*Supplied records*

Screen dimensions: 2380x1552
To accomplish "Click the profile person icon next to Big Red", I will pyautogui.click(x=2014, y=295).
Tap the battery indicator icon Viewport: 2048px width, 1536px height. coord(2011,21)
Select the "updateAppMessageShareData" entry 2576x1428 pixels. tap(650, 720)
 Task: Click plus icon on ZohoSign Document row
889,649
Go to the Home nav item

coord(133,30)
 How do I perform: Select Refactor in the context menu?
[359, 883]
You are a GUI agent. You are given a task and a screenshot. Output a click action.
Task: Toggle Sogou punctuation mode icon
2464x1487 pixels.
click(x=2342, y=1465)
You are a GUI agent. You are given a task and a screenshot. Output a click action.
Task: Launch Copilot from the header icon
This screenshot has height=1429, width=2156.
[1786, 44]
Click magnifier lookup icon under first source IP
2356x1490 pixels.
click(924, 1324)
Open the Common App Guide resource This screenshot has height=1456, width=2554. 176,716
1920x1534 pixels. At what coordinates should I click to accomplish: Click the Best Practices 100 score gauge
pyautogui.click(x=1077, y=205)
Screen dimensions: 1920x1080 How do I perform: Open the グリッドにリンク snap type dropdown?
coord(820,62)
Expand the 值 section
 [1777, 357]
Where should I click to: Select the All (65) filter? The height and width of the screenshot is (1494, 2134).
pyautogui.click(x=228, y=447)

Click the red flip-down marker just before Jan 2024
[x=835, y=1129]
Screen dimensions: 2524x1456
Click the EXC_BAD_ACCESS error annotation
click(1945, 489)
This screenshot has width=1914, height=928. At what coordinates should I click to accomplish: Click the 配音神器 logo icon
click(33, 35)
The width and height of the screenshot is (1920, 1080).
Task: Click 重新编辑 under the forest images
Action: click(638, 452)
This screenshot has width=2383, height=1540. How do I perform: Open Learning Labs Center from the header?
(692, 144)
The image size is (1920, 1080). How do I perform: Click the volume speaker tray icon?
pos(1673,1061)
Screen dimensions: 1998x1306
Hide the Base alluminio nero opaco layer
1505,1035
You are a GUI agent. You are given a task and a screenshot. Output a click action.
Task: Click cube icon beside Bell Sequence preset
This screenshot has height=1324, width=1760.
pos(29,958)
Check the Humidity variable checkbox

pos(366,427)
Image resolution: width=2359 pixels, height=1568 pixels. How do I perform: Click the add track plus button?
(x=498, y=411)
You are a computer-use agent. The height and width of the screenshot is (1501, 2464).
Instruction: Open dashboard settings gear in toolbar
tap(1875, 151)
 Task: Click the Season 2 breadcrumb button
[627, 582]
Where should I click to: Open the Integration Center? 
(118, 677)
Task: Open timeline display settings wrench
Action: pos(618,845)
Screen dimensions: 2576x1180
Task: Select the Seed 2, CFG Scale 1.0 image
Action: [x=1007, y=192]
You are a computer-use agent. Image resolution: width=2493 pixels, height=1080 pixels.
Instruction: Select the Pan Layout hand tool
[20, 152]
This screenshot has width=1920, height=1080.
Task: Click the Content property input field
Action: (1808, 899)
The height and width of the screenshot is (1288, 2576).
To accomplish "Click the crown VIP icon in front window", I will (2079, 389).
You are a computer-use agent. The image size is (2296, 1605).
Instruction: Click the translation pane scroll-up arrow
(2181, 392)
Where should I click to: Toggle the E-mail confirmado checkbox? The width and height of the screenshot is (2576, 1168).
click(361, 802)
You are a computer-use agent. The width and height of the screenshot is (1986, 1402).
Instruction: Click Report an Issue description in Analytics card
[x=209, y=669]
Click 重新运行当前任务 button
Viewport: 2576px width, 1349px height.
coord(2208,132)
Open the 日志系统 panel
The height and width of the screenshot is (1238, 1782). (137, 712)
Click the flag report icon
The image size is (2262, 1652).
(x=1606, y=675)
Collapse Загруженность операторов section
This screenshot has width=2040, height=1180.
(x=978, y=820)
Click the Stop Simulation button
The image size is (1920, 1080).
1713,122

*Work order*
Output every record verbatim.

*Task result*
Screen dimensions: 2380x1552
To accomplish "Click the profile person icon next to Big Red", I will pyautogui.click(x=2014, y=295).
Tap the battery indicator icon Viewport: 2048px width, 1536px height. coord(2011,21)
Select the "updateAppMessageShareData" entry 2576x1428 pixels. tap(650, 720)
 Task: Click plus icon on ZohoSign Document row
889,649
Go to the Home nav item

coord(133,30)
 How do I perform: Select Refactor in the context menu?
[359, 883]
You are a GUI agent. You are given a task and a screenshot. Output a click action.
Task: Toggle Sogou punctuation mode icon
2464x1487 pixels.
click(x=2342, y=1465)
You are a GUI agent. You are given a task and a screenshot. Output a click action.
Task: Launch Copilot from the header icon
This screenshot has height=1429, width=2156.
[1786, 44]
Click magnifier lookup icon under first source IP
2356x1490 pixels.
click(924, 1324)
Open the Common App Guide resource This screenshot has height=1456, width=2554. 176,716
1920x1534 pixels. At what coordinates should I click to accomplish: Click the Best Practices 100 score gauge
pyautogui.click(x=1077, y=205)
Screen dimensions: 1920x1080 How do I perform: Open the グリッドにリンク snap type dropdown?
coord(820,62)
Expand the 值 section
 [1777, 357]
Where should I click to: Select the All (65) filter? The height and width of the screenshot is (1494, 2134).
pyautogui.click(x=228, y=447)

Click the red flip-down marker just before Jan 2024
[x=835, y=1129]
Screen dimensions: 2524x1456
Click the EXC_BAD_ACCESS error annotation
click(1945, 489)
This screenshot has width=1914, height=928. At what coordinates should I click to accomplish: Click the 配音神器 logo icon
click(33, 35)
The width and height of the screenshot is (1920, 1080).
Task: Click 重新编辑 under the forest images
Action: click(638, 452)
This screenshot has width=2383, height=1540. How do I perform: Open Learning Labs Center from the header?
(692, 144)
The image size is (1920, 1080). How do I perform: Click the volume speaker tray icon?
pos(1673,1061)
Screen dimensions: 1998x1306
Hide the Base alluminio nero opaco layer
1505,1035
You are a GUI agent. You are given a task and a screenshot. Output a click action.
Task: Click cube icon beside Bell Sequence preset
This screenshot has height=1324, width=1760.
pos(29,958)
Check the Humidity variable checkbox

pos(366,427)
Image resolution: width=2359 pixels, height=1568 pixels. How do I perform: Click the add track plus button?
(x=498, y=411)
You are a computer-use agent. The height and width of the screenshot is (1501, 2464).
Instruction: Open dashboard settings gear in toolbar
tap(1875, 151)
 Task: Click the Season 2 breadcrumb button
[627, 582]
Where should I click to: Open the Integration Center? 
(118, 677)
Task: Open timeline display settings wrench
Action: pos(618,845)
Screen dimensions: 2576x1180
Task: Select the Seed 2, CFG Scale 1.0 image
Action: [x=1007, y=192]
You are a computer-use agent. Image resolution: width=2493 pixels, height=1080 pixels.
Instruction: Select the Pan Layout hand tool
[20, 152]
This screenshot has width=1920, height=1080.
Task: Click the Content property input field
Action: (1808, 899)
The height and width of the screenshot is (1288, 2576).
To accomplish "Click the crown VIP icon in front window", I will (2079, 389).
You are a computer-use agent. The image size is (2296, 1605).
Instruction: Click the translation pane scroll-up arrow
(2181, 392)
Where should I click to: Toggle the E-mail confirmado checkbox? The width and height of the screenshot is (2576, 1168).
click(361, 802)
You are a computer-use agent. The width and height of the screenshot is (1986, 1402).
Instruction: Click Report an Issue description in Analytics card
[x=209, y=669]
Click 重新运行当前任务 button
Viewport: 2576px width, 1349px height.
coord(2208,132)
Open the 日志系统 panel
The height and width of the screenshot is (1238, 1782). (137, 712)
Click the flag report icon
The image size is (2262, 1652).
(x=1606, y=675)
Collapse Загруженность операторов section
This screenshot has width=2040, height=1180.
(x=978, y=820)
Click the Stop Simulation button
The image size is (1920, 1080).
1713,122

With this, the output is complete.